In this paper, we propose a secure transmission scheme to protect an FSO-RF relay network against a malicious eavesdropper. In the proposed scheme, the physical-layer key encryption method and the physical-layer wiretap coding are utilized to protect both FSO and RF links. Specifically, for the FSO link, we utilize the channel reciprocity of the FSO link to generate key packets and these key packets will encrypt the confidential messages in the following transmission. By taking into account of the pointing error, the key generation rate can be obtained from our analysis. For the RF link, the physical-layer wiretap coding is adopted to protect the confidential messages. In the proposed scheme, we analyze the connection outage probability (COP) and the secrecy outage probability (SOP), and optimally design the target transmission rate and the secrecy rate under the constraint of the maximum permitted COP such that the average secrecy rate is maximized. Since we take advantages of both the FSO and RF links, the confidential messages can be efficiently and securely transmitted. Numerical results are presented to demonstrate the performance superiority of the proposed scheme in terms of the average secrecy rate.

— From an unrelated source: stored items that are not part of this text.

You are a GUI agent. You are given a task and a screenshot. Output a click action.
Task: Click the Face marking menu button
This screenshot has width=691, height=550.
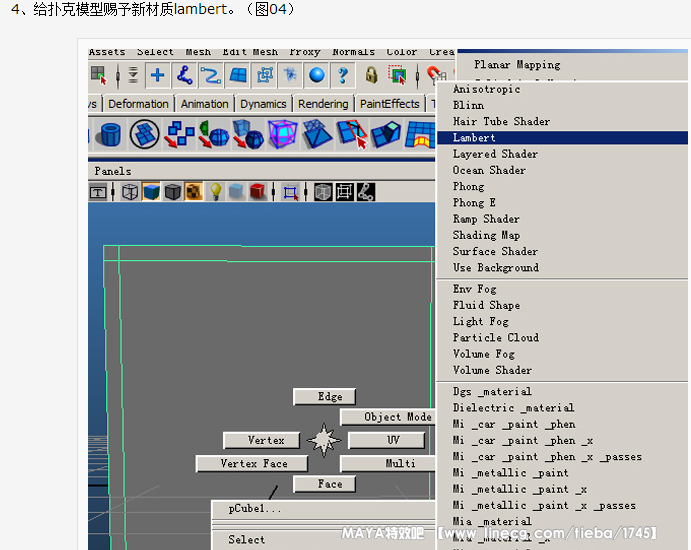330,484
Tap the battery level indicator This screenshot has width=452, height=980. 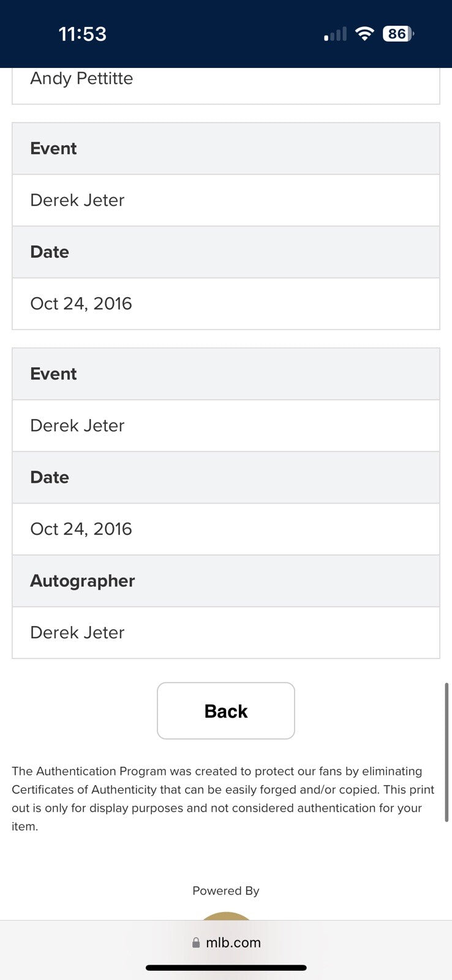point(397,34)
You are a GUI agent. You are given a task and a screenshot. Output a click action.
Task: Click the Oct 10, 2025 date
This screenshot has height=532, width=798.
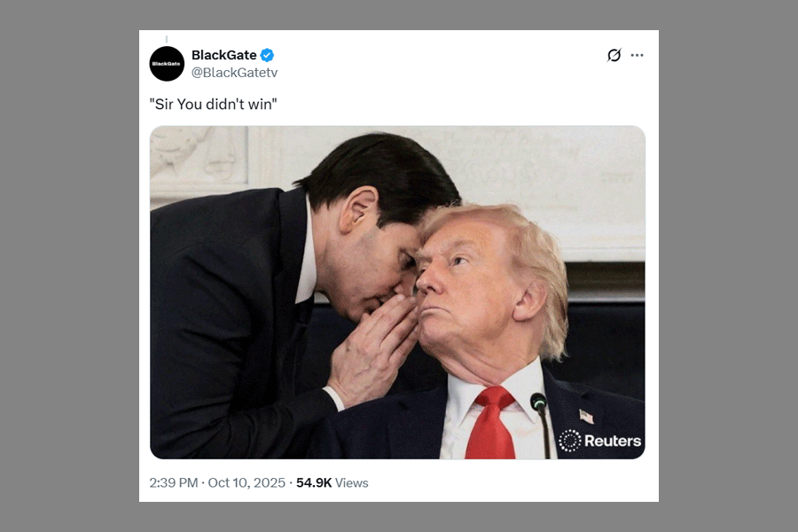[246, 482]
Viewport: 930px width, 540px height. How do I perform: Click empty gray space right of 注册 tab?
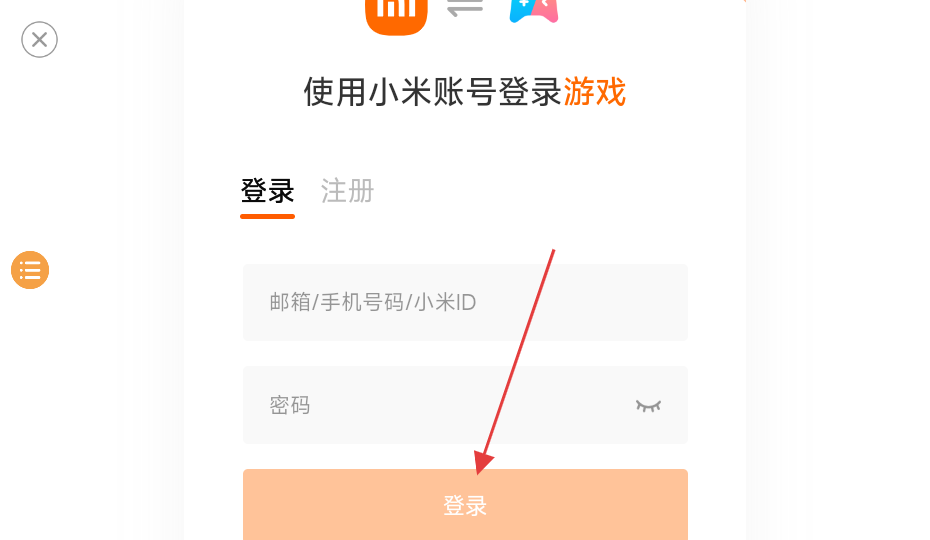pos(534,191)
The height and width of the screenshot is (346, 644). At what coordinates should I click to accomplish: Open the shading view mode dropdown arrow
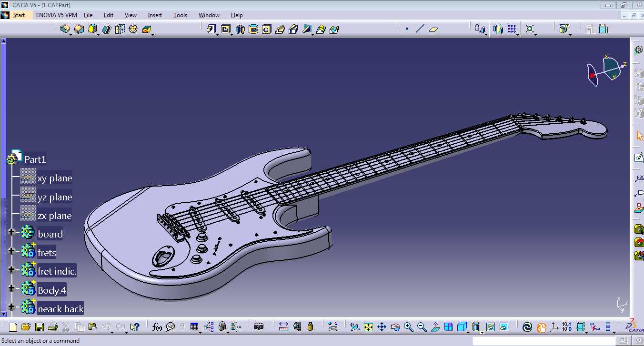483,332
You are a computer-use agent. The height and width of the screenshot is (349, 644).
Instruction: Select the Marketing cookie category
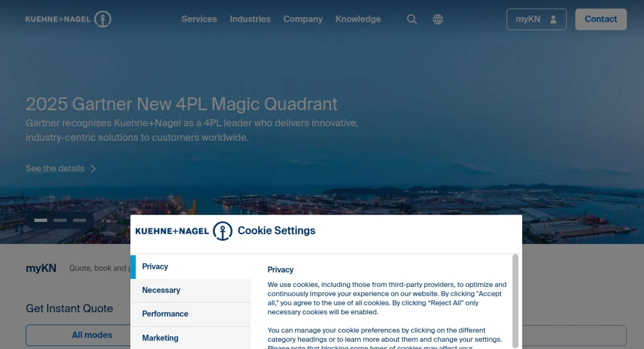(x=191, y=338)
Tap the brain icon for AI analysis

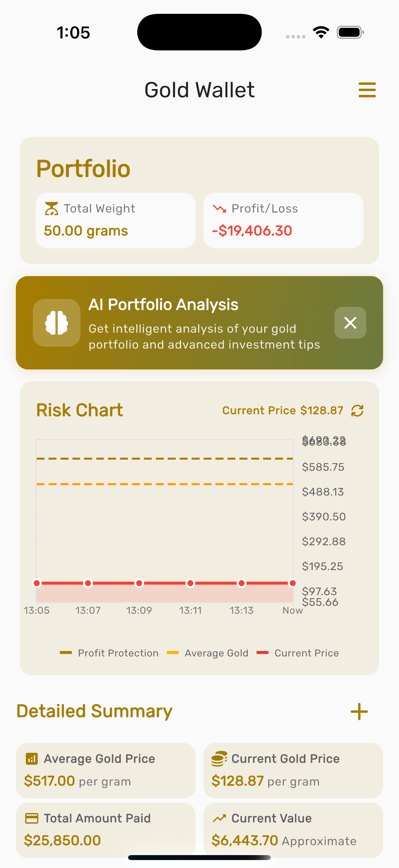pyautogui.click(x=57, y=323)
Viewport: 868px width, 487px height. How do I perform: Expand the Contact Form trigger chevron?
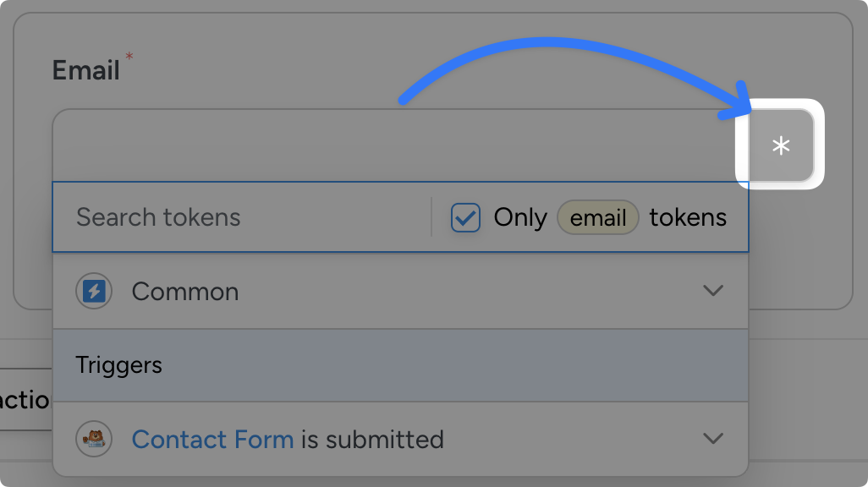click(x=713, y=439)
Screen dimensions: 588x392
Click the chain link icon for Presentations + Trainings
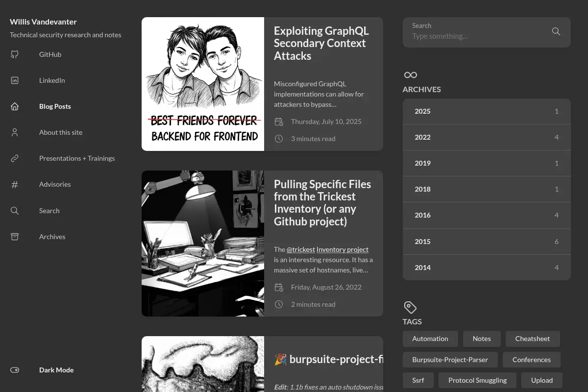click(15, 158)
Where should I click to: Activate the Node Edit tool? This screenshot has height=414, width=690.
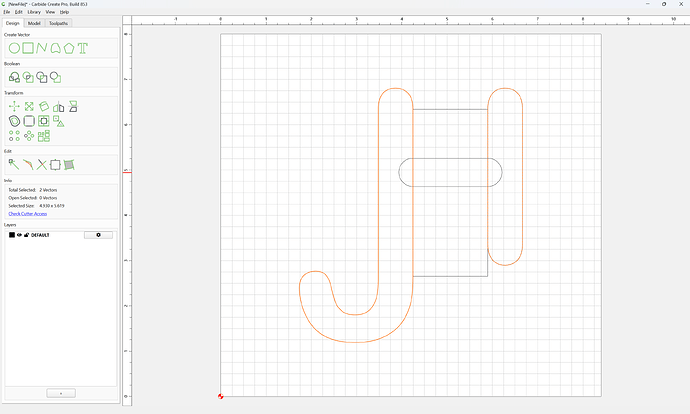[x=14, y=165]
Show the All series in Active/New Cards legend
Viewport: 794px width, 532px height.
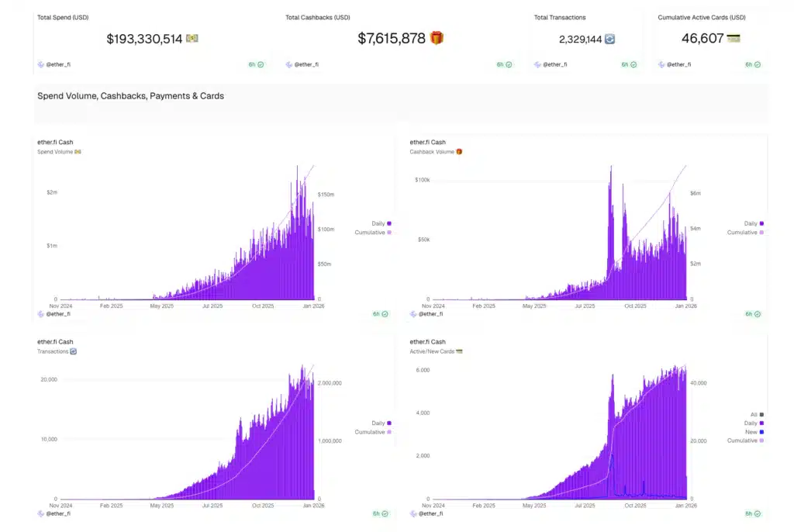coord(755,414)
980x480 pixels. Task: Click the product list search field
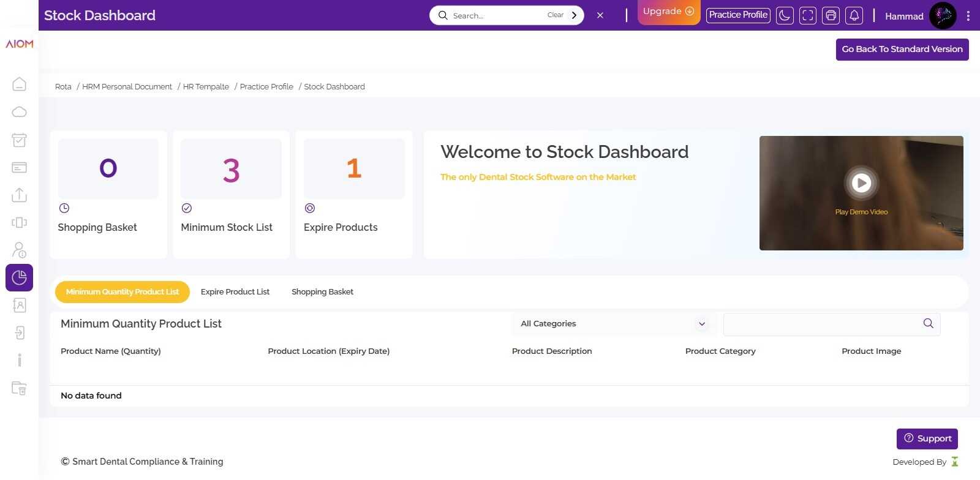[821, 324]
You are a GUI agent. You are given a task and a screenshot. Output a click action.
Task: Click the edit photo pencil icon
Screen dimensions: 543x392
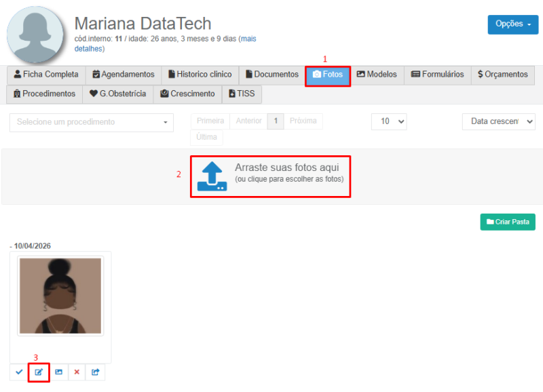(39, 372)
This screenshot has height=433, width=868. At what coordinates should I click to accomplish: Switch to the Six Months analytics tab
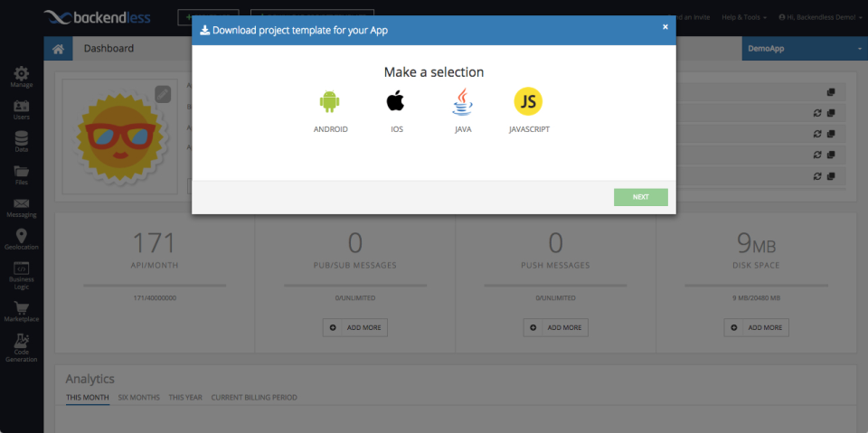tap(138, 398)
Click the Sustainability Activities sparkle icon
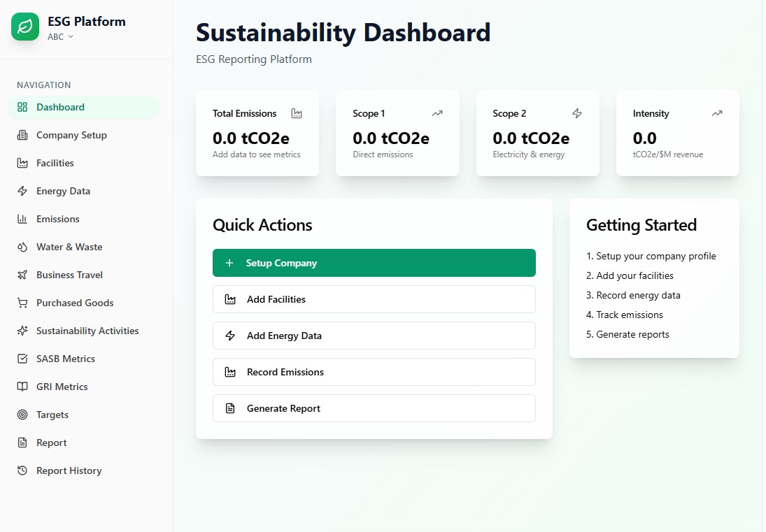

The rest of this paper is organized as follows. Section 2 describes the system model of the proposed scheme. In Section 3, we demonstrate the key generation process and study the key generation rate. We interpret the information transmission process and formulate the optimization problem in Section 4. Extensive simulation results are presented in Section 5, and Section 6 concludes the paper.

2. System model

We consider a mixed FSO-RF network shown in Fig. 1 in which Alice wants to securely transmit the confidential messages to Bob, and her transmission is assisted by a relay node, which is called Relay. There is no direct link between Alice and Bob, and Relay adopts the decode-and-forward (DF) relay protocol to forward the confidential messages. Alice is equipped with a single photon-aperture transmitter; Relay is equipped with a single photon-aperture receiver from one side and a single antenna transmitter from the other side; Bob is equipped with a single antenna receiver. Therefore, Alice will transmit her confidential messages to Relay through the FSO link and Relay will forward these messages to Bob over the RF link. In addition, there is an eavesdropper (Eve) who can eavesdrop Alice’s confidential messages. For the FSO link, when there is a broad laser beam at Relay or when there is pointing error, the FSO link can be eavesdropped. For the RF link, due to the broadcast nature of the wireless media, Eve can receive the confidential messages. Thus, both the FSO and RF links require to be protected. This communication scenario can capture, for example, an unmanned aerial vehicle (UAV) based cloud radio access network where Alice contains the baseband units (BBUs) that are being housed on a UAV plane, Relay is the remote radio head (RRH) and the FSO fronthaul link will provide reliable and secure communication between Alice and Relay.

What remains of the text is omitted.